Items from a data source
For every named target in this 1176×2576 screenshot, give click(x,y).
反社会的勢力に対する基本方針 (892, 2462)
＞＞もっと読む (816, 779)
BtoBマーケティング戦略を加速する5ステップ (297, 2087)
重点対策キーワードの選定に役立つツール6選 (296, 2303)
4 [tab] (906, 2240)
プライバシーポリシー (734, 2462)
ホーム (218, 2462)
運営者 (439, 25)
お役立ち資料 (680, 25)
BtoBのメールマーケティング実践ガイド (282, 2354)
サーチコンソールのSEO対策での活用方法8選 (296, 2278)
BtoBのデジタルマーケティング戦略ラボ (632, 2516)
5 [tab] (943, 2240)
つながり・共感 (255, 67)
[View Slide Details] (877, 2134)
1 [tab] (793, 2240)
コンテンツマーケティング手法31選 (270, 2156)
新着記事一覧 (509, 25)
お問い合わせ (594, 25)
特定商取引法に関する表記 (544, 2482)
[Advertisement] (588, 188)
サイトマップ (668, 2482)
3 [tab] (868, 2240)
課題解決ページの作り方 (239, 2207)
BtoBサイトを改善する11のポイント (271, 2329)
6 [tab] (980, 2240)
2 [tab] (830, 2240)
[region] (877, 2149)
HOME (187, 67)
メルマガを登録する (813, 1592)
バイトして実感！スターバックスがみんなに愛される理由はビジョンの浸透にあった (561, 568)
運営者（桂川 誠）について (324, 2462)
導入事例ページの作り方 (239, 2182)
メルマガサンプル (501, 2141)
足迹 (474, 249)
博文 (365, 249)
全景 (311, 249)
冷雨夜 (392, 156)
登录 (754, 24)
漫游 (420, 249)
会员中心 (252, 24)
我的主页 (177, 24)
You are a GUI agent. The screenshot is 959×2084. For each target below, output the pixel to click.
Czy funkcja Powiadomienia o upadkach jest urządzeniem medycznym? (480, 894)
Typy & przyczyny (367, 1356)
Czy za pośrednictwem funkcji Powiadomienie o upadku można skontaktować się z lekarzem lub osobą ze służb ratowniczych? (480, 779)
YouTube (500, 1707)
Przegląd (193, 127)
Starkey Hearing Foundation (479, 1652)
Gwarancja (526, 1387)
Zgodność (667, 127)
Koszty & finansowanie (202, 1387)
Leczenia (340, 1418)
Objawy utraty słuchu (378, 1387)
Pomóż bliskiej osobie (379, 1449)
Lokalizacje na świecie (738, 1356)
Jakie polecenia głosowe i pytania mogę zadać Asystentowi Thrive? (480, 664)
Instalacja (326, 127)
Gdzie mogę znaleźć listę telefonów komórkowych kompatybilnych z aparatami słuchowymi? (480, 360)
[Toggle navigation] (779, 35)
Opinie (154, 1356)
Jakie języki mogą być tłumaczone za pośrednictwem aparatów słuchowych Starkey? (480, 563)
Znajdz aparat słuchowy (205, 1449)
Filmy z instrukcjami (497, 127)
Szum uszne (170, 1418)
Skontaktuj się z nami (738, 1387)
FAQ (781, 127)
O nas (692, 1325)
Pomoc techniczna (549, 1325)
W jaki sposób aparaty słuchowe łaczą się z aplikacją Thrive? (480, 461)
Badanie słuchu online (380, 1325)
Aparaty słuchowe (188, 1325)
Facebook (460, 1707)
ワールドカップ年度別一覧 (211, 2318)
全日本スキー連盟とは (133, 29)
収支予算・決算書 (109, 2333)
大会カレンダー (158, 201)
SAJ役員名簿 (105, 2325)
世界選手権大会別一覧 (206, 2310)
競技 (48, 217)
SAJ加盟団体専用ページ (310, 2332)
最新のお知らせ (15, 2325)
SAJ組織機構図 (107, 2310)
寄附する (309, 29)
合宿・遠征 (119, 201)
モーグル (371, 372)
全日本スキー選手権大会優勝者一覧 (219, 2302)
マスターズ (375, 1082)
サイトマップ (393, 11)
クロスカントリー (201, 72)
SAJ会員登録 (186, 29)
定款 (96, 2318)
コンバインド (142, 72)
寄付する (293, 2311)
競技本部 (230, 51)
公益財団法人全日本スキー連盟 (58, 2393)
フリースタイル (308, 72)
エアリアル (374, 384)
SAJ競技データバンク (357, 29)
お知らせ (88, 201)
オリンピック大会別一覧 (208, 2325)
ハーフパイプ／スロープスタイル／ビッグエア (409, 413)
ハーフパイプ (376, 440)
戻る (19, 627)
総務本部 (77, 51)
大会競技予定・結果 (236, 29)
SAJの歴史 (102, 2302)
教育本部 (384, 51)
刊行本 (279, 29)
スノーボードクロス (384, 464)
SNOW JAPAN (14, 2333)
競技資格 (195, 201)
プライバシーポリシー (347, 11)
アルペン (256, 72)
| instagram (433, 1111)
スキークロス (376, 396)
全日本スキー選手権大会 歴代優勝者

• Objective: Copy out, unchanged, every line above from the one containing "[Toggle navigation] (779, 35)" to the one containing "FAQ (781, 127)", including both of those lines.

• Answer in full:
[Toggle navigation] (779, 35)
Opinie (154, 1356)
Jakie języki mogą być tłumaczone za pośrednictwem aparatów słuchowych Starkey? (480, 563)
Znajdz aparat słuchowy (205, 1449)
Filmy z instrukcjami (497, 127)
Szum uszne (170, 1418)
Skontaktuj się z nami (738, 1387)
FAQ (781, 127)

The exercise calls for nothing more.